Another thing to watch, political strategists are realizing, is this whole mail-in voting scheme. While states race to put out ballot fraud fires and other election errors, some Democrats are starting to worry that this push for voting remotely could backfire. While the headlines about general incompetence are troubling -- 28,879 voters in Pennsylvania were sent the wrong ballots this week -- that's just a microcosm of the bigger problem.

This heavy reliance on mail-in ballot also exposes another vulnerability for the Left, Newsweek's Jonathan Tobin argues, and that's the number of votes that will be incorrectly cast and automatically disqualified. "Democrats may believe that moving to mail-in ballots expands the electorate and increases their vote totals. Yet by making themselves so dependent on absentee rather than in-person voting, they have also made themselves vulnerable to having a significant proportion of their votes go uncounted." It's not just that ballots go missing (as more than 28 million have since 2012), it's that the ones that do arrive are ruled ineligible.

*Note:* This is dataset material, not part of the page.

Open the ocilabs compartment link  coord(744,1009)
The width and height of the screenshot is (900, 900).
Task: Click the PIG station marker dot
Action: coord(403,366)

"A study published in USA Today showed that in 2016 as many as 315,651 ballots were rejected by authorities nationwide. Given the closeness of the race between Trump and Hillary Clinton, in which fewer than 80,000 votes in Pennsylvania, Michigan and Wisconsin gave Trump his Electoral College victory, that's a significant number. The authors point out that the number of rejected ballots in 2020 could be as high as 1,030,700, given the higher number of votes cast by mail. But they admit that the actual number could be higher still, since the vast majority of those availing themselves of the opportunity to vote by mail will be doing so for the first time."

That's especially troubling for Democrats, who are twice as likely to vote by mail-in ballot than Republicans (40 percent to 20 percent). Adding to those woes, a number of researchers say that Democratic voters "seem to be more likely than Republicans to make the sorts of mistakes that could disqualify their ballots. "Any ballot sent in with the wrong address or name -- rather than a corrected one that we're told voters will eventually receive -- won't be counted. Ballots wrongly marked "military" will be counted, but many citizens won't use them. This could result in widespread disenfranchisement."

Even states, Tobin writes, that have been doing all mail-in voting for years still reject about 1 in every 100 ballots. in an election that will almost certainly be decided by razor-thin margins, that's a frightening thought for either side -- but especially, more headlines are starting to suggest, the Left. Democrats wanted to exploit the pandemic and change the voting system for good. But increasingly, the message is this: Be careful what you wish for.